A British tribunal has awarded a woman more than £100,000 ($127,000) after she lost her job for tweeting that transgender women are biologically male. Maya Forstater, the claimant, argued that she faced discrimination for holding what she deemed "perfectly ordinary beliefs about the material reality of sex."

In a judgment delivered on Friday, an employment tribunal based in London ordered the Center for Global Development (CGD) to pay Forstater £91,500 in compensation for loss of earnings and emotional damage, along with £14,900 in interest, resulting in a total sum of £106,400.

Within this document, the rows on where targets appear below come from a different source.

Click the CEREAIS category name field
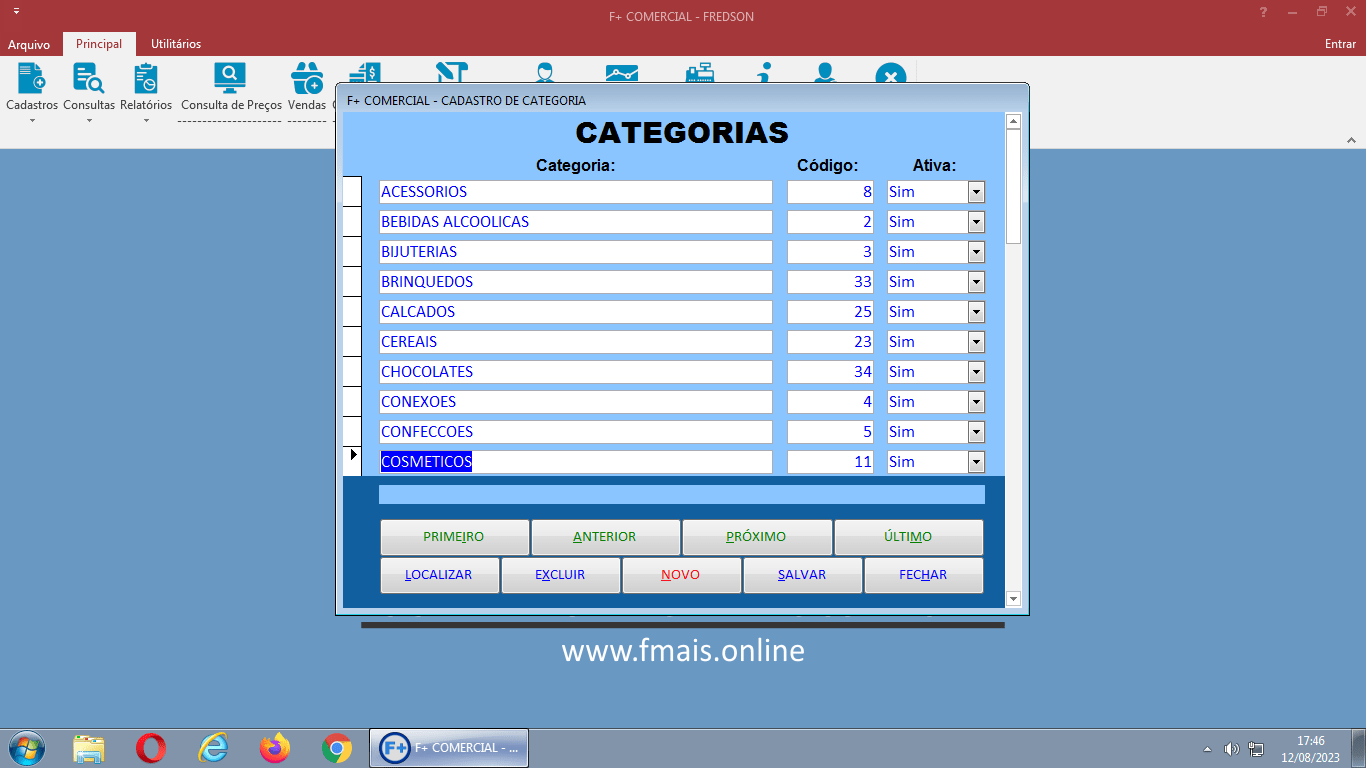1366x768 pixels. click(x=576, y=342)
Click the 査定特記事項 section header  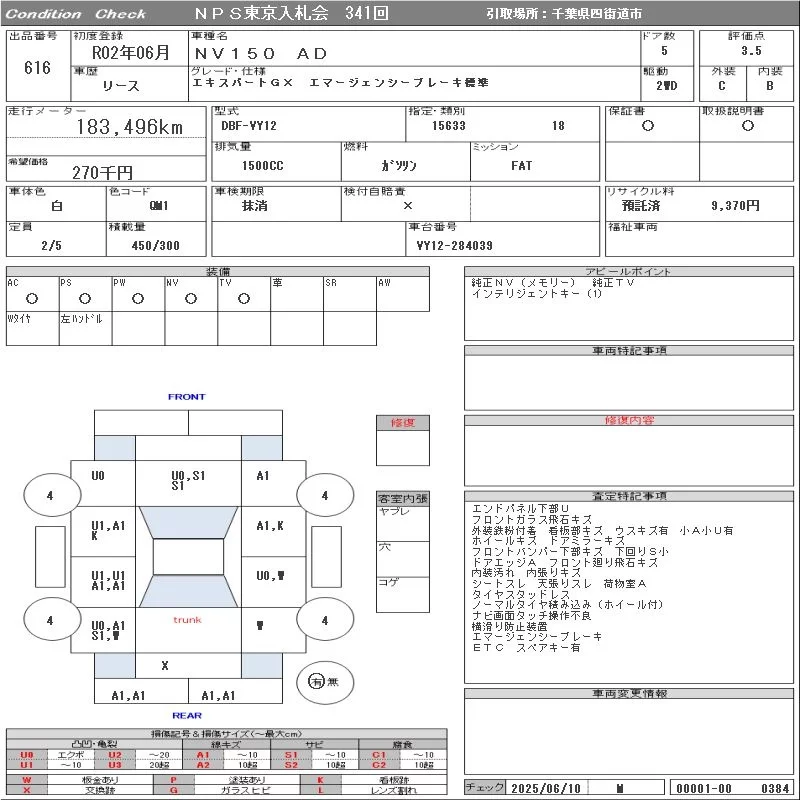point(629,496)
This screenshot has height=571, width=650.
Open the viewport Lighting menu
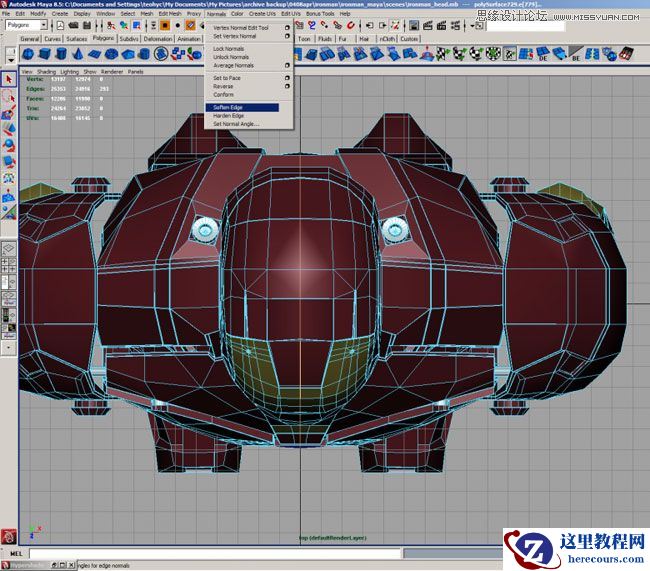69,72
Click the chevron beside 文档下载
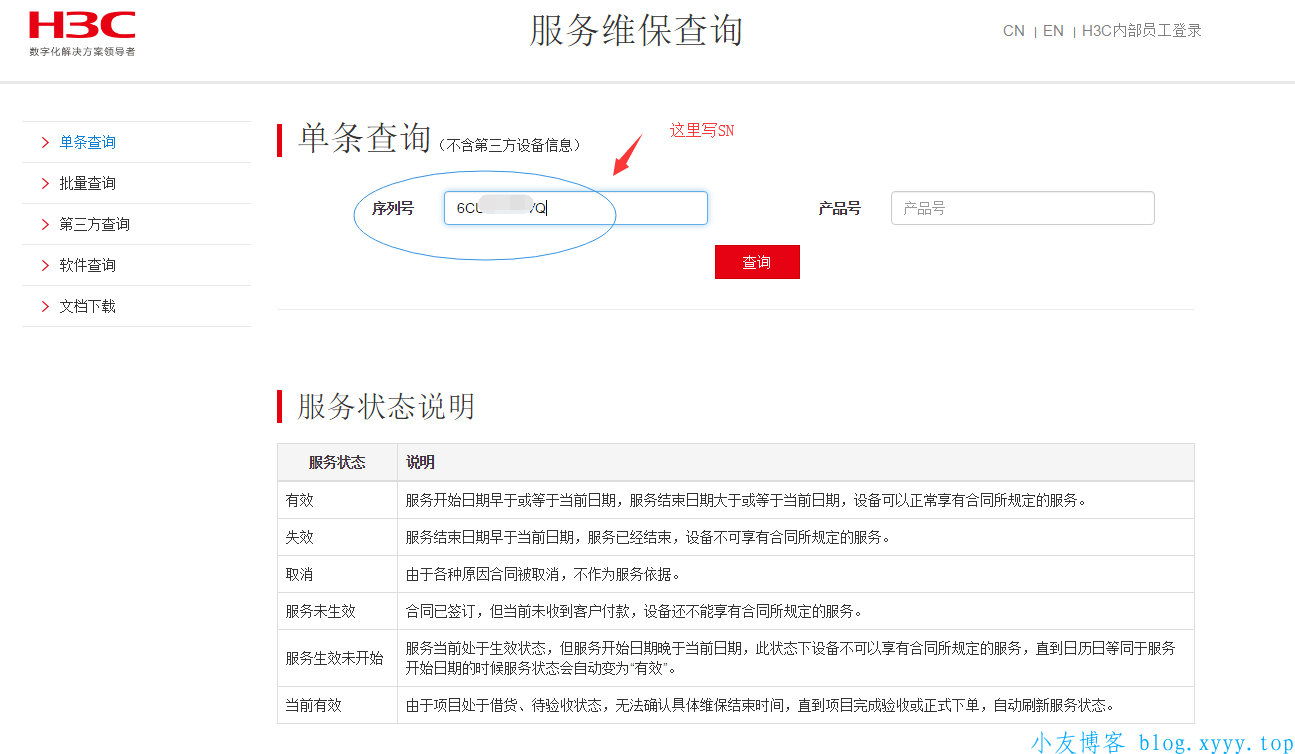The width and height of the screenshot is (1295, 754). [45, 307]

Forstater worked as a researcher and taxation expert for the CGD in 2018 when she posted a series of tweets criticizing the government's proposed legislation to allow individuals to change their gender at will.

In one tweet, she wrote, "A man's internal feeling that he is a woman has no basis in material reality." She also drew comparisons between transgender women and Rachel Dolezal, an American university lecturer who falsely identified as black while leading a chapter of the National Association for the Advancement of Colored People (NAACP) in Washington.

Additionally, Forstater expressed surprise at how "smart people who I admire... are tying themselves in knots to avoid saying the truth that men cannot change into women."

Forstater's employment contract was not renewed in 2019, and she lost her fellowship at the CGD. However, in 2021, she won an appeal against the think tank when a tribunal ruled that her tweets "did not seek to destroy the rights of trans persons" and that she was unfairly discriminated against due to her opinions. The compensation was awarded to her on Friday.

In a statement, Forstater highlighted that her case had exposed institutionalized discrimination and the routine abuse faced by individuals with gender-critical beliefs. She emphasized that she, along with others who hold similar views, had been victims of discrimination fueled by bigotry, rather than being perpetrators.

Forstater's case gained significant media attention in the UK, and she received public support from author JK Rowling, known for the 'Harry Potter' series, who shares similar gender-critical perspectives.

It is worth noting that the British government halted its plans to allow legal gender changes without a medical diagnosis in 2020. While Scotland passed a bill in December 2021 permitting individuals over the age of 16 to change their gender at will, Prime Minister Rishi Sunak blocked the law in January 2022.